§ **Task statement**
In the rows below, swap "GUI agent" for "desktop agent" and rewrite only the lines from the one containing "Describe the element at coordinates (482, 429)" through the one containing "Describe the element at coordinates (25, 103)", leaving everything else in them unchanged.
########################################
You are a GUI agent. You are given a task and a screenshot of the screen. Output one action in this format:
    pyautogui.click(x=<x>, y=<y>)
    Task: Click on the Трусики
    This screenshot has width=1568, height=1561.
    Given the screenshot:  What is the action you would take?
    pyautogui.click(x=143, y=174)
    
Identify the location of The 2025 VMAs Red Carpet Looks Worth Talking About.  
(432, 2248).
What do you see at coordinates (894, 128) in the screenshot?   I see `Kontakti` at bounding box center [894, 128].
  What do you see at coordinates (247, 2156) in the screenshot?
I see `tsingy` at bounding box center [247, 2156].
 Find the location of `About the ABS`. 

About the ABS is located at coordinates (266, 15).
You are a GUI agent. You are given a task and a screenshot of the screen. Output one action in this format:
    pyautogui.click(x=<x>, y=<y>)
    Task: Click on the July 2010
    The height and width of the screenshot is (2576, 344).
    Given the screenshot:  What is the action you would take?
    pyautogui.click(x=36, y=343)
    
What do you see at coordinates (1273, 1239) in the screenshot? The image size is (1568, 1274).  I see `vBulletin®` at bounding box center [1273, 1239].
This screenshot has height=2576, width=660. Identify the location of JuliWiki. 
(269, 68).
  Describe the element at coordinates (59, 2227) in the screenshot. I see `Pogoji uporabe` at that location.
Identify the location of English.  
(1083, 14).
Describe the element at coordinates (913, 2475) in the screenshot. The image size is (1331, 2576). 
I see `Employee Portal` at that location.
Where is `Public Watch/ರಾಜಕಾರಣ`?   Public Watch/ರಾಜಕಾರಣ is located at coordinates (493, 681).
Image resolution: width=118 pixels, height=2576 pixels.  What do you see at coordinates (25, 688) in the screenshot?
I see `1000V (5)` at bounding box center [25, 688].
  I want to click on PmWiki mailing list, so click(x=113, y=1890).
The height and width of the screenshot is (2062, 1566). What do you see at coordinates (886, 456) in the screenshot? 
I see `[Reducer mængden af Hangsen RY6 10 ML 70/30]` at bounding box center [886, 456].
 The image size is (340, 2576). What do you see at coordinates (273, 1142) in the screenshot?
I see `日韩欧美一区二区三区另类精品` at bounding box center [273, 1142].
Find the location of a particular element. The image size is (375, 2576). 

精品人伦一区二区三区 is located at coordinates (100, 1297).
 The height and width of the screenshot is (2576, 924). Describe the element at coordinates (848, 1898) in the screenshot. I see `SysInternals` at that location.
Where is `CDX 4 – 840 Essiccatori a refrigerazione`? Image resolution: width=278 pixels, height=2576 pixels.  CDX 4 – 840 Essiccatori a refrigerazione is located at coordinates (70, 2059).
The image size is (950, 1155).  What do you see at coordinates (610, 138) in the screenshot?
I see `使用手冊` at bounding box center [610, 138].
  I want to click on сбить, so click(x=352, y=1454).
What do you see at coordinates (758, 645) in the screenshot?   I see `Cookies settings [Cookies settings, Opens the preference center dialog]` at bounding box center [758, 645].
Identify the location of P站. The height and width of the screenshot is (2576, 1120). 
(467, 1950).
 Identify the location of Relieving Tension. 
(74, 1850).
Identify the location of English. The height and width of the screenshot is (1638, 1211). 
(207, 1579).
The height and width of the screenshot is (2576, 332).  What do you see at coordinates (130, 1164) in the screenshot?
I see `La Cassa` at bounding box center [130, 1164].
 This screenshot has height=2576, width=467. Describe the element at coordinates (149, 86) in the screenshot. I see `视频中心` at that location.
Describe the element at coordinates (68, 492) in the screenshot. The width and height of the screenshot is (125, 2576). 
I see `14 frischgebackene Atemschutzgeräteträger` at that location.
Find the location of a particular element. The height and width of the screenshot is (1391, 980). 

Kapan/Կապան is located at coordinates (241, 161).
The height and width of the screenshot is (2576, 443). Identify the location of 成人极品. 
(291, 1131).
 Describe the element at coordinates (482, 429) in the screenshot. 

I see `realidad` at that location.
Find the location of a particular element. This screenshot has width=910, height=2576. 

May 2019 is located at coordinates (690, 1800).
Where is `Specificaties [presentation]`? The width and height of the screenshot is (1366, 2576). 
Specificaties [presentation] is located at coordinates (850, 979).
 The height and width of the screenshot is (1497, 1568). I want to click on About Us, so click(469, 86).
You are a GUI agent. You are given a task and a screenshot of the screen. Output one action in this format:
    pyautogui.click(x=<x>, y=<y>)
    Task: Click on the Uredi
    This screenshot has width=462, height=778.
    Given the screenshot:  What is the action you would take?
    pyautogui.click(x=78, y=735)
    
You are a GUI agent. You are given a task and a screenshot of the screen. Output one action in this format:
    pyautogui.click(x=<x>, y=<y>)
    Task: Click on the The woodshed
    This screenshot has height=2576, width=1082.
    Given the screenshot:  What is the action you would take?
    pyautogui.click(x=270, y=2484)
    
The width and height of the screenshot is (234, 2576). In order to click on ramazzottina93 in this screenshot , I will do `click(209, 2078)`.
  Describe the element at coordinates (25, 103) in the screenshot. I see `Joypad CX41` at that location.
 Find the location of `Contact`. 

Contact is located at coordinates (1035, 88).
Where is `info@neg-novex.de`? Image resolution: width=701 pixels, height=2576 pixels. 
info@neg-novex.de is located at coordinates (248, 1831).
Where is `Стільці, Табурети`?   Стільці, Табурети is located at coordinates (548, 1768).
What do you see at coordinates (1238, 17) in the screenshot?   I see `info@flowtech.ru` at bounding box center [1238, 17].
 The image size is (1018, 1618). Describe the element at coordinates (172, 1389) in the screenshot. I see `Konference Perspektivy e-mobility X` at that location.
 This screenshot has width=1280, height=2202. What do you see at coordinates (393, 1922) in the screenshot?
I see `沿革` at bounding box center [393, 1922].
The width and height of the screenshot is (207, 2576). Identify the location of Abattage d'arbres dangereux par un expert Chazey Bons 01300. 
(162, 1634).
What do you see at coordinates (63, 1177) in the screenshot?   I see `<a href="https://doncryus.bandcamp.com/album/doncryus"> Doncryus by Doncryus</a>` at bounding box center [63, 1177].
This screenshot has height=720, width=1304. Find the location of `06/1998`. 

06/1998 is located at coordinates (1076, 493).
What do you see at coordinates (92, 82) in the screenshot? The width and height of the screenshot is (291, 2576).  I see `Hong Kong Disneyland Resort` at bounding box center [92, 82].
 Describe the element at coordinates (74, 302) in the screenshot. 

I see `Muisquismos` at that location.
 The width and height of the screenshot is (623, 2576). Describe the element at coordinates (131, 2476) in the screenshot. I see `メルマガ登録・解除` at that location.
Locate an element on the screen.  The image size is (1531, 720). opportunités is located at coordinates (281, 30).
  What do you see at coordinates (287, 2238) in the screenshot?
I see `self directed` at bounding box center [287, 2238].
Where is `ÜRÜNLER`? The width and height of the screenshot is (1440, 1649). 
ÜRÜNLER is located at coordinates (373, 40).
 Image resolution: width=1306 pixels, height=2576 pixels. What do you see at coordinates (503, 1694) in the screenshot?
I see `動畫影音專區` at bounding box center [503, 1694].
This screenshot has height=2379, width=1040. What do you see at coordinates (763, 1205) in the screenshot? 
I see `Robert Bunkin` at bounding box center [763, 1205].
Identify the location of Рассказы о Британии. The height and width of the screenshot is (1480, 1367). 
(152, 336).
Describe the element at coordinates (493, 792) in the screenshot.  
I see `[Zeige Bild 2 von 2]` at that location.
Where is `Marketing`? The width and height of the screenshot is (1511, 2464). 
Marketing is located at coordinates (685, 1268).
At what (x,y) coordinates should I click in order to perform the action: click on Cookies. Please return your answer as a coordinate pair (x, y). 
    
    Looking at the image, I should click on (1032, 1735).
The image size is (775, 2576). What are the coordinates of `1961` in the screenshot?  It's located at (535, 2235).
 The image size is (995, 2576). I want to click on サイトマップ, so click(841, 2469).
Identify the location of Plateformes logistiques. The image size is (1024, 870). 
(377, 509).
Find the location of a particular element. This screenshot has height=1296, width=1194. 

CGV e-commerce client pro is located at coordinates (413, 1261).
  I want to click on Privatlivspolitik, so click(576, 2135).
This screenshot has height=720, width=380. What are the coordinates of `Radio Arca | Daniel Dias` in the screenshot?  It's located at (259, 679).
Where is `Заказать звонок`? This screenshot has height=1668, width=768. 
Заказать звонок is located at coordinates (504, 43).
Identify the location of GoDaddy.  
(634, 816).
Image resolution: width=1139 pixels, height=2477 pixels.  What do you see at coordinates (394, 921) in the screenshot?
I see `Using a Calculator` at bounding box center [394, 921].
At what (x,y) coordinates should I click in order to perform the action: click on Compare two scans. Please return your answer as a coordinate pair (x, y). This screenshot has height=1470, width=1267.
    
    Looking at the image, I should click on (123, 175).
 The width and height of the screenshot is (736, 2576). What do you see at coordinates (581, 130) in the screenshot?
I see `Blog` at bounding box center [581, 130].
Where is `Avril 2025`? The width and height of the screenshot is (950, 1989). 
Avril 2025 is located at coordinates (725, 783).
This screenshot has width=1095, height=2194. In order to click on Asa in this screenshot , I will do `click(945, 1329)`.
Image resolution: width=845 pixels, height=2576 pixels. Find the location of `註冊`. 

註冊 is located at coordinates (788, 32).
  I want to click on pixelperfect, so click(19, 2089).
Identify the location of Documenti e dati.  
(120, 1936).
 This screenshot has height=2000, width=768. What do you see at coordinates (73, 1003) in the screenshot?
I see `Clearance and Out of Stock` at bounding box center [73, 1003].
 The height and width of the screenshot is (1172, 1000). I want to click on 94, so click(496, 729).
########################################
§ **Answer to the task**
 Describe the element at coordinates (482, 429) in the screenshot. 

I see `realidad` at that location.
Find the location of a particular element. This screenshot has width=910, height=2576. 

May 2019 is located at coordinates (690, 1800).
Where is `Specificaties [presentation]`? The width and height of the screenshot is (1366, 2576). 
Specificaties [presentation] is located at coordinates (850, 979).
 The height and width of the screenshot is (1497, 1568). I want to click on About Us, so click(469, 86).
You are a desktop agent. You are given a task and a screenshot of the screen. Output one action in this format:
    pyautogui.click(x=<x>, y=<y>)
    Task: Click on the Uredi
    This screenshot has width=462, height=778.
    Given the screenshot:  What is the action you would take?
    pyautogui.click(x=78, y=735)
    
You are a desktop agent. You are given a task and a screenshot of the screen. Output one action in this format:
    pyautogui.click(x=<x>, y=<y>)
    Task: Click on the The woodshed
    This screenshot has height=2576, width=1082.
    Given the screenshot:  What is the action you would take?
    pyautogui.click(x=270, y=2484)
    
The width and height of the screenshot is (234, 2576). In order to click on ramazzottina93 in this screenshot , I will do `click(209, 2078)`.
  Describe the element at coordinates (25, 103) in the screenshot. I see `Joypad CX41` at that location.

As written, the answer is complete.